Given request:
Pull out each line in the rows below that contains the string "Wireless".

——

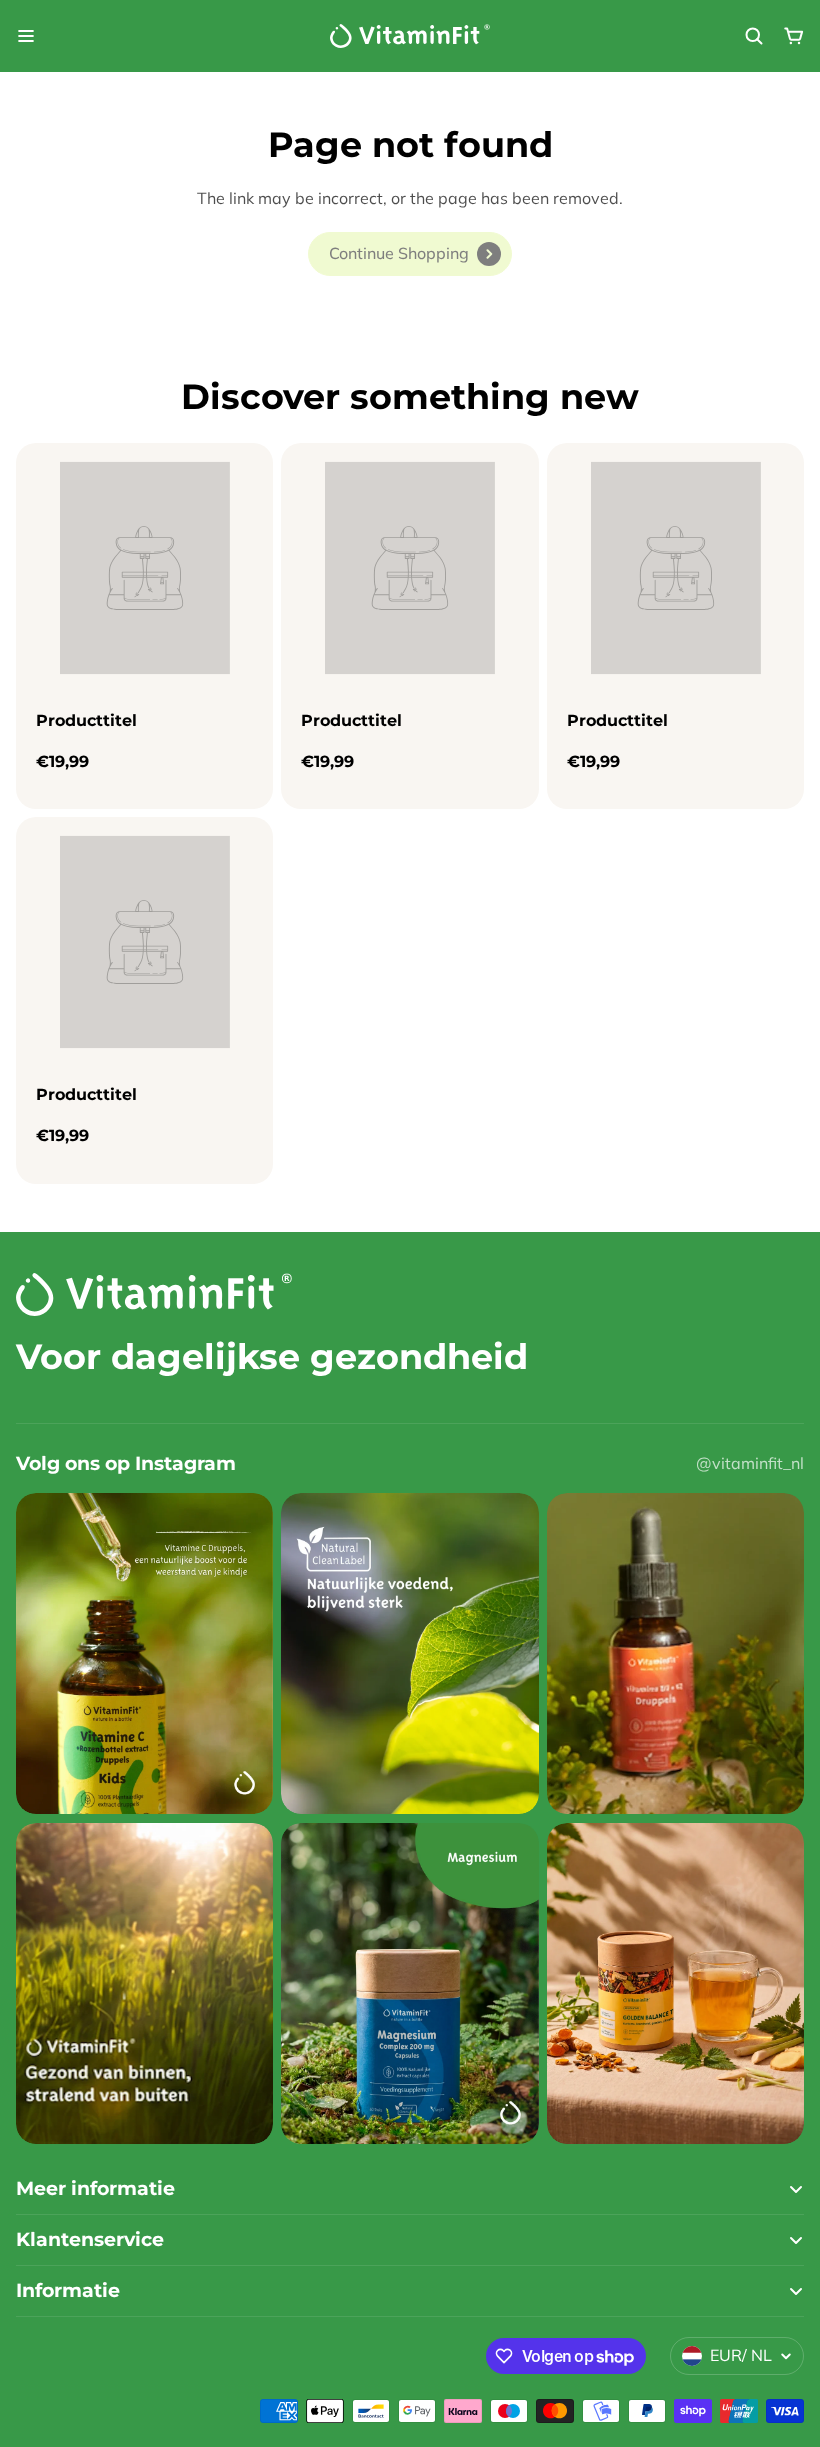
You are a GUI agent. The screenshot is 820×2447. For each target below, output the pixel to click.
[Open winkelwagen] (794, 36)
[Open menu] (26, 36)
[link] (410, 254)
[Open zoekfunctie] (754, 36)
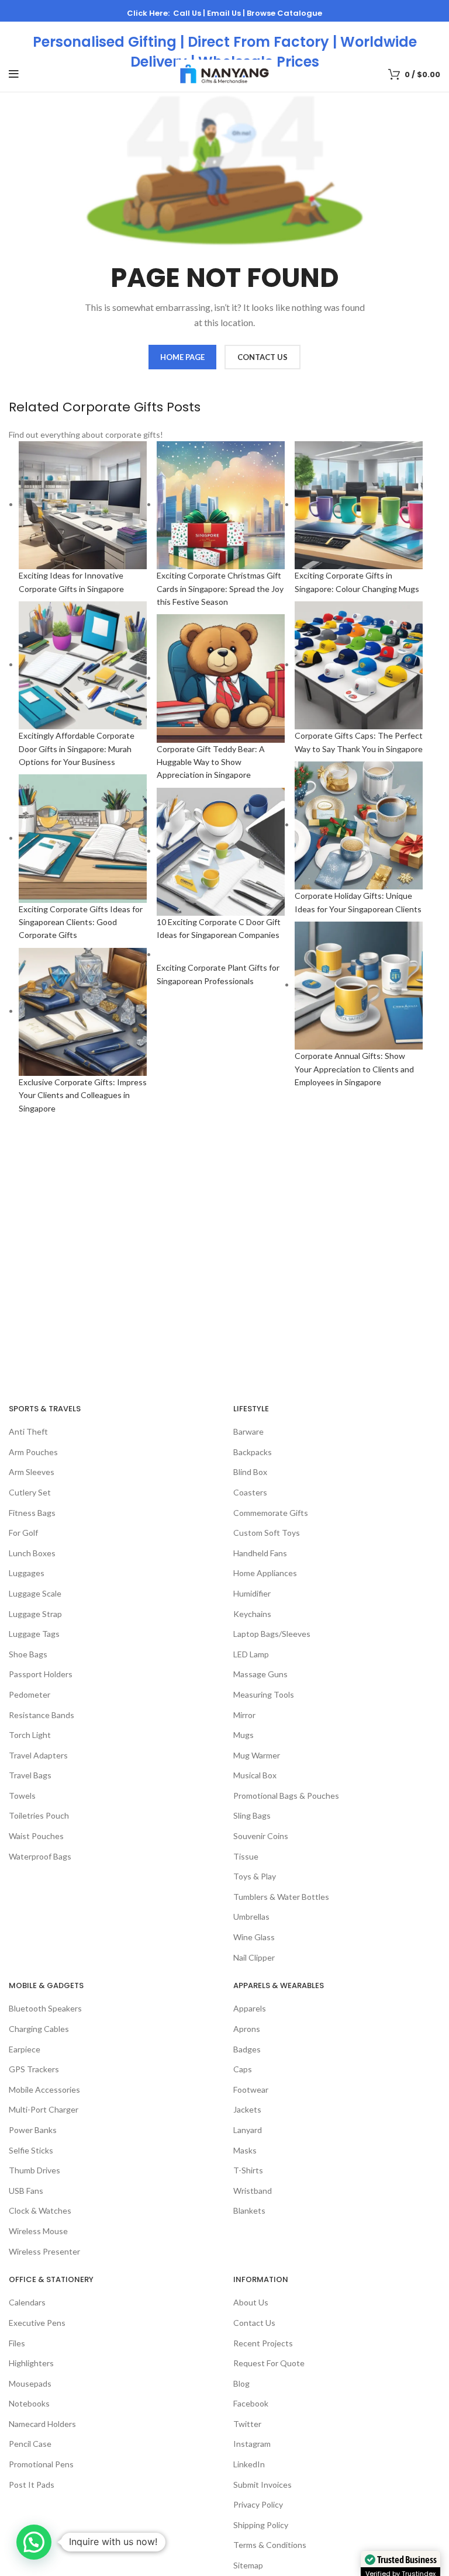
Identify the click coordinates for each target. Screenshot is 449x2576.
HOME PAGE (182, 357)
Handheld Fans (260, 1553)
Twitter (247, 2424)
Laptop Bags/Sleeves (271, 1634)
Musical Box (255, 1775)
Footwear (250, 2089)
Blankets (249, 2210)
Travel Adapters (38, 1755)
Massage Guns (260, 1674)
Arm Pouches (33, 1452)
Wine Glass (254, 1937)
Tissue (245, 1856)
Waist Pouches (36, 1836)
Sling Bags (252, 1815)
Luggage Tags (34, 1634)
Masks (245, 2150)
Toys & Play (254, 1876)
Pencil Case (30, 2444)
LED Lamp (251, 1654)
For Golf (23, 1533)
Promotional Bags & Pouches (286, 1796)
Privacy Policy (258, 2504)
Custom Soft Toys (266, 1533)
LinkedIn (249, 2464)
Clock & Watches (40, 2210)
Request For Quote (269, 2363)
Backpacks (252, 1452)
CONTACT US (262, 357)
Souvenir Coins (260, 1836)
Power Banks (33, 2130)
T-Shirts (248, 2170)
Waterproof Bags (40, 1856)
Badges (247, 2049)
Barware (248, 1431)
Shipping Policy (260, 2525)
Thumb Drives (34, 2170)
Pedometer (29, 1694)
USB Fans (26, 2191)
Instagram (252, 2444)
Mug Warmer (256, 1755)
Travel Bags (30, 1775)
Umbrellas (251, 1916)
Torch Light (30, 1735)
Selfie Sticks (31, 2150)
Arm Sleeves (31, 1472)
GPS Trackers (34, 2069)
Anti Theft (28, 1431)
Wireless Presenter (44, 2251)
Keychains (252, 1614)
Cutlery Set (30, 1492)
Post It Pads (31, 2485)
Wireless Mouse (38, 2231)
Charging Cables (39, 2029)
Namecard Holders (42, 2424)
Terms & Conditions (269, 2545)
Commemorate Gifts (270, 1513)
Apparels (249, 2008)
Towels (22, 1796)
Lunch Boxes (32, 1553)
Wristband (252, 2191)
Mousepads (30, 2383)
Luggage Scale (35, 1593)
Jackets (247, 2109)
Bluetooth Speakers (45, 2008)
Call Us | (190, 13)
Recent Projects (263, 2343)
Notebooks (29, 2403)
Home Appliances (265, 1573)
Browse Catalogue (284, 13)
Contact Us (254, 2323)
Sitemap (248, 2565)
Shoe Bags (28, 1654)
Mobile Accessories (44, 2089)
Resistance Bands (41, 1715)
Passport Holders (40, 1674)
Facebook (250, 2403)
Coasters (250, 1492)
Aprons (246, 2029)
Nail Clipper (254, 1957)
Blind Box (250, 1472)
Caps (242, 2069)
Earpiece (24, 2049)
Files (17, 2343)
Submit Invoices (262, 2485)
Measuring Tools (263, 1694)
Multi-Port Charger (43, 2109)
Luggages (26, 1573)
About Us (250, 2302)
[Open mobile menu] (14, 74)
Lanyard (247, 2130)
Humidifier (252, 1593)
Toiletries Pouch (39, 1815)
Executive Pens (37, 2323)
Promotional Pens (41, 2464)
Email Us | (227, 13)
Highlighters (31, 2363)
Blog (241, 2383)
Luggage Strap (35, 1614)
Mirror (244, 1715)
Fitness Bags (32, 1513)
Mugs (243, 1735)
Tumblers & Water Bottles (281, 1897)
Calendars (27, 2302)
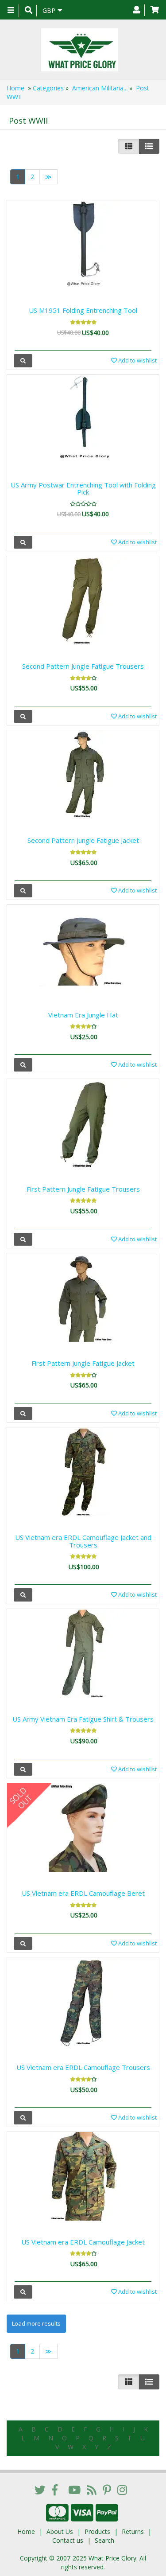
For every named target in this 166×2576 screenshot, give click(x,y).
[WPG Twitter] (40, 2489)
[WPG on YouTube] (74, 2489)
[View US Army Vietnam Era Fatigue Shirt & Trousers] (23, 1769)
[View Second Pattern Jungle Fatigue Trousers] (23, 716)
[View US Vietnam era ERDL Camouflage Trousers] (23, 2117)
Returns (133, 2531)
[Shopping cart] (155, 10)
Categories (48, 88)
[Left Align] (128, 146)
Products (97, 2531)
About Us (59, 2531)
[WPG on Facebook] (55, 2489)
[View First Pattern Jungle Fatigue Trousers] (23, 1239)
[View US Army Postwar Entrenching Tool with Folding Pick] (23, 542)
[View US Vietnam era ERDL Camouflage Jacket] (23, 2291)
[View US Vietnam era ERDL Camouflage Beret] (23, 1943)
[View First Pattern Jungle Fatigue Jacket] (23, 1413)
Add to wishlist (137, 360)
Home (15, 88)
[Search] (28, 10)
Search (104, 2540)
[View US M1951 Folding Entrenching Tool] (23, 360)
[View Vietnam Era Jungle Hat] (23, 1064)
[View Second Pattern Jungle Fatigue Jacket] (23, 890)
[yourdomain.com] (79, 49)
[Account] (136, 10)
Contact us (67, 2540)
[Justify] (149, 146)
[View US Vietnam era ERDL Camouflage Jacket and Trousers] (23, 1594)
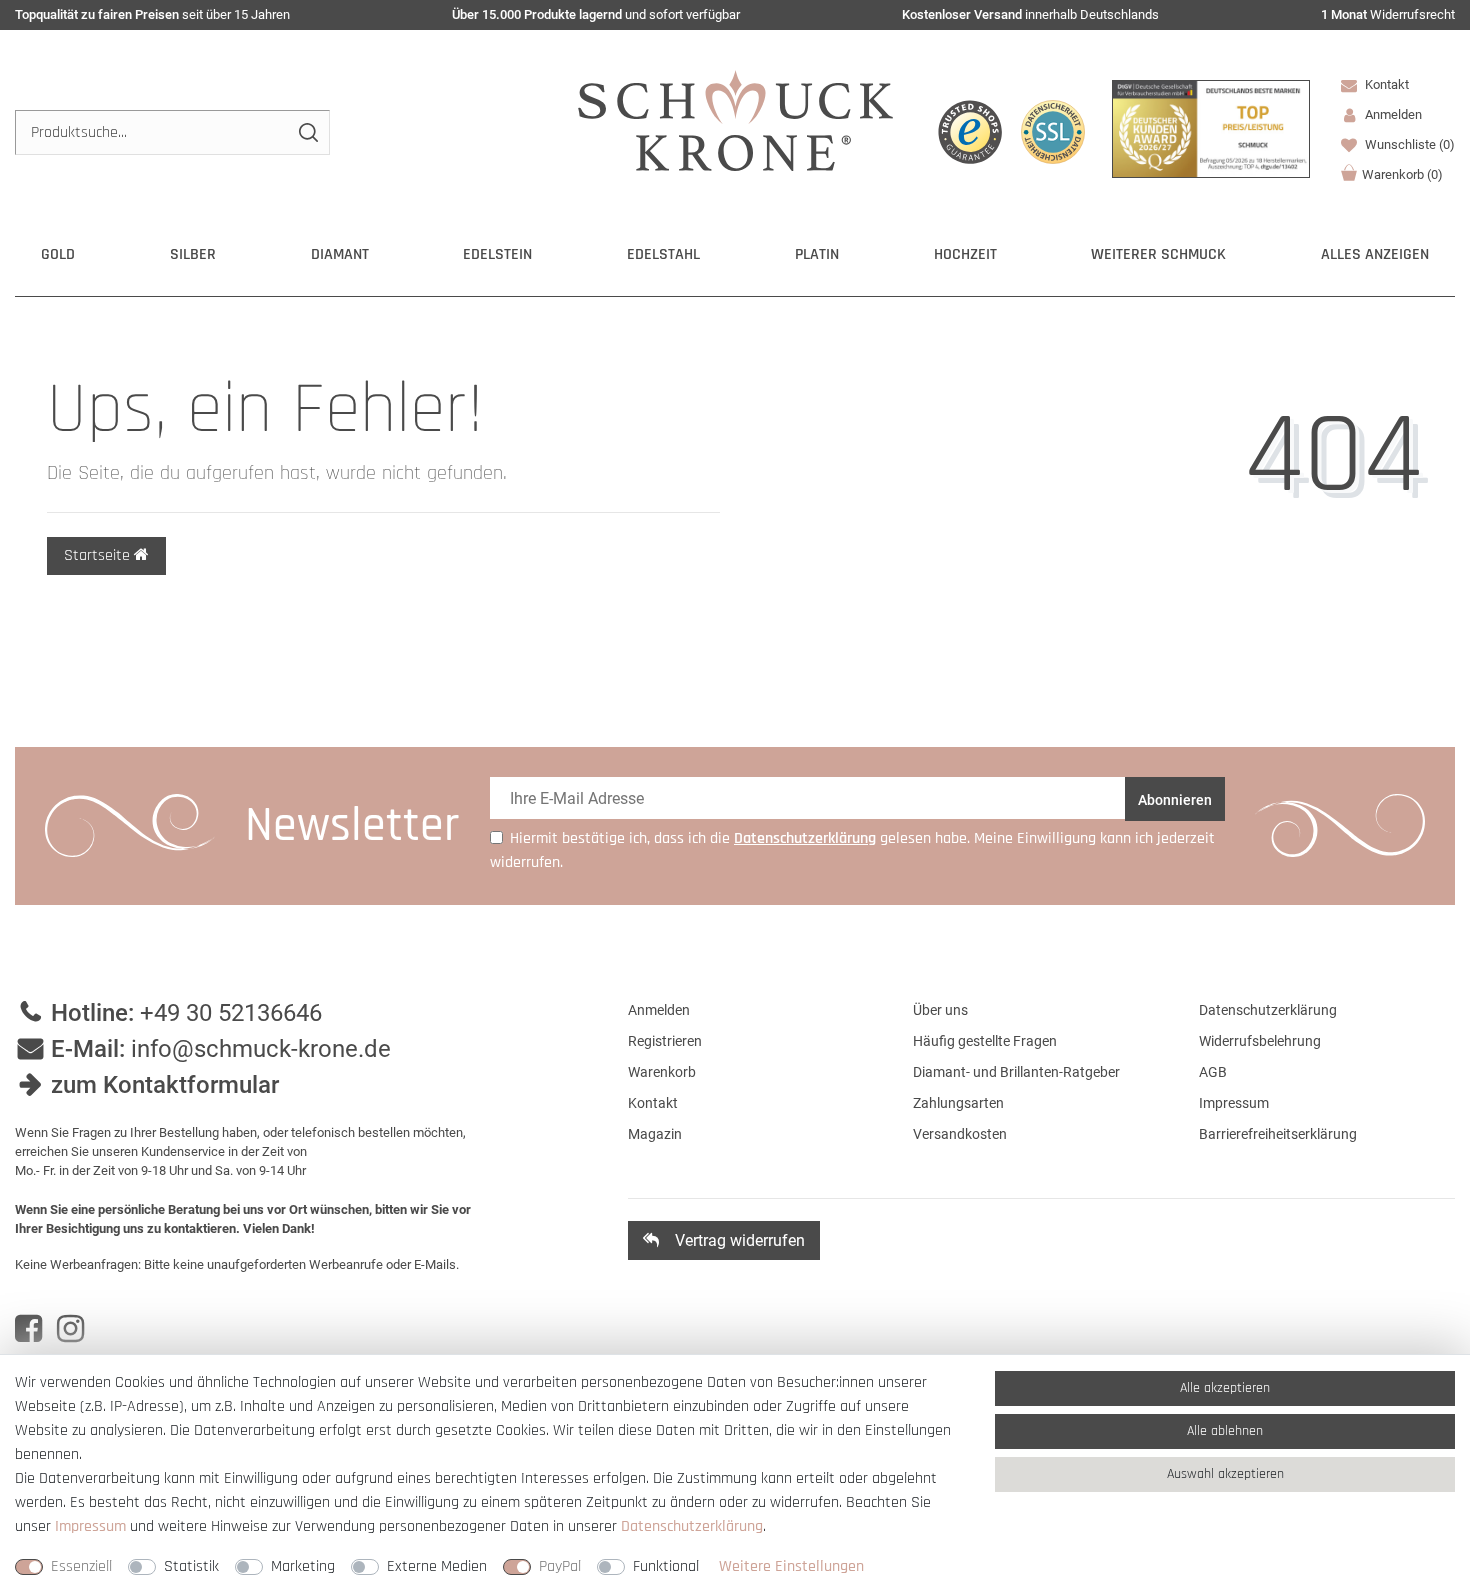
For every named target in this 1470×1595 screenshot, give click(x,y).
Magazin (655, 1134)
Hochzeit (965, 254)
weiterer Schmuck (1158, 254)
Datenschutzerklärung (1268, 1010)
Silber (193, 254)
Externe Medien (437, 1566)
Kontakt (1385, 84)
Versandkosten (960, 1134)
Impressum (1234, 1103)
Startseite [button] (99, 555)
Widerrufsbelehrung (1260, 1041)
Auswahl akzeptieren (1225, 1474)
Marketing (303, 1566)
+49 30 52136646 (231, 1013)
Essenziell (81, 1566)
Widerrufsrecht (1388, 14)
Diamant (340, 254)
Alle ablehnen (1225, 1431)
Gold (58, 254)
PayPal (560, 1566)
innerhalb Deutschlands (1030, 14)
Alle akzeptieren (1225, 1388)
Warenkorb (1402, 174)
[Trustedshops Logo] (970, 132)
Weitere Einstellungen (791, 1566)
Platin (817, 254)
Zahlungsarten (958, 1103)
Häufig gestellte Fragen (985, 1041)
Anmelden (659, 1010)
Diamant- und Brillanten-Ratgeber (1016, 1072)
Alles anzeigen (1375, 254)
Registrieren (665, 1041)
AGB (1213, 1072)
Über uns (940, 1010)
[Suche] (307, 132)
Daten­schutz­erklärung (692, 1526)
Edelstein (497, 254)
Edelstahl (663, 254)
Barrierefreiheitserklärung (1278, 1134)
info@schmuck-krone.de (261, 1049)
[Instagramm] (70, 1329)
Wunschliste (1408, 144)
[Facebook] (28, 1329)
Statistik (191, 1566)
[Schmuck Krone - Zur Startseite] (735, 119)
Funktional (666, 1566)
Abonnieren (1175, 800)
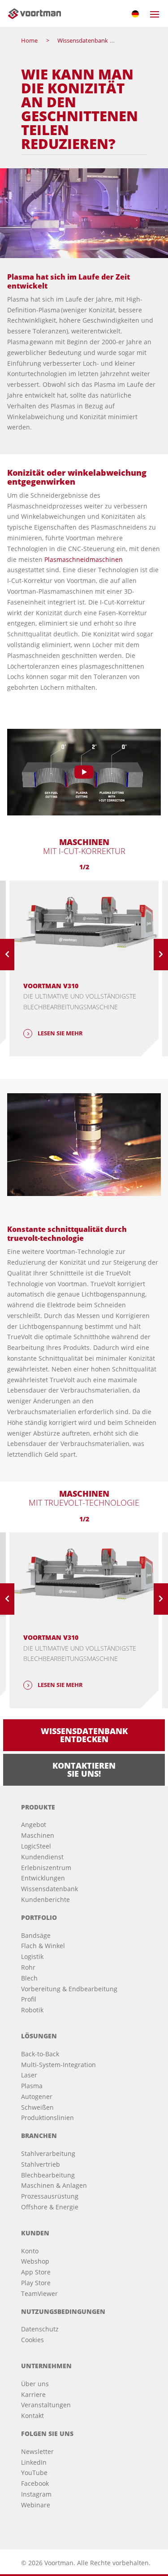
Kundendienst (42, 1857)
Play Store (36, 2282)
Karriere (33, 2394)
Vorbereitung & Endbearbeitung (69, 1989)
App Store (36, 2272)
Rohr (28, 1967)
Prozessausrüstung (49, 2196)
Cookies (32, 2339)
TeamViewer (39, 2293)
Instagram (36, 2494)
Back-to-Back (40, 2054)
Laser (29, 2075)
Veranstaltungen (46, 2405)
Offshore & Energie (49, 2207)
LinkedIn (34, 2462)
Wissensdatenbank (49, 1888)
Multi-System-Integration (58, 2064)
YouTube (34, 2472)
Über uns (35, 2383)
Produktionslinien (47, 2117)
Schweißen (37, 2107)
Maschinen (37, 1835)
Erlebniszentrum (46, 1867)
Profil (28, 1999)
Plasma (32, 2085)
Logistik (32, 1956)
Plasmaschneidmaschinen (83, 559)
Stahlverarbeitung (48, 2153)
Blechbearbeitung (48, 2175)
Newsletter (37, 2451)
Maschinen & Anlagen (54, 2185)
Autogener (36, 2096)
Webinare (35, 2505)
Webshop (35, 2261)
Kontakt (32, 2415)
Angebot (33, 1824)
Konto (30, 2251)
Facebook (35, 2483)
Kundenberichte (45, 1899)
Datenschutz (40, 2329)
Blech (29, 1978)
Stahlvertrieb (40, 2164)
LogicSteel (36, 1846)
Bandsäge (36, 1935)
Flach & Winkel (43, 1945)
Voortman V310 (50, 985)
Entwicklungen (43, 1878)
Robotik (32, 2010)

——

Solution for this problem:
Wireless Presenter (44, 2251)
Wireless Mouse (38, 2231)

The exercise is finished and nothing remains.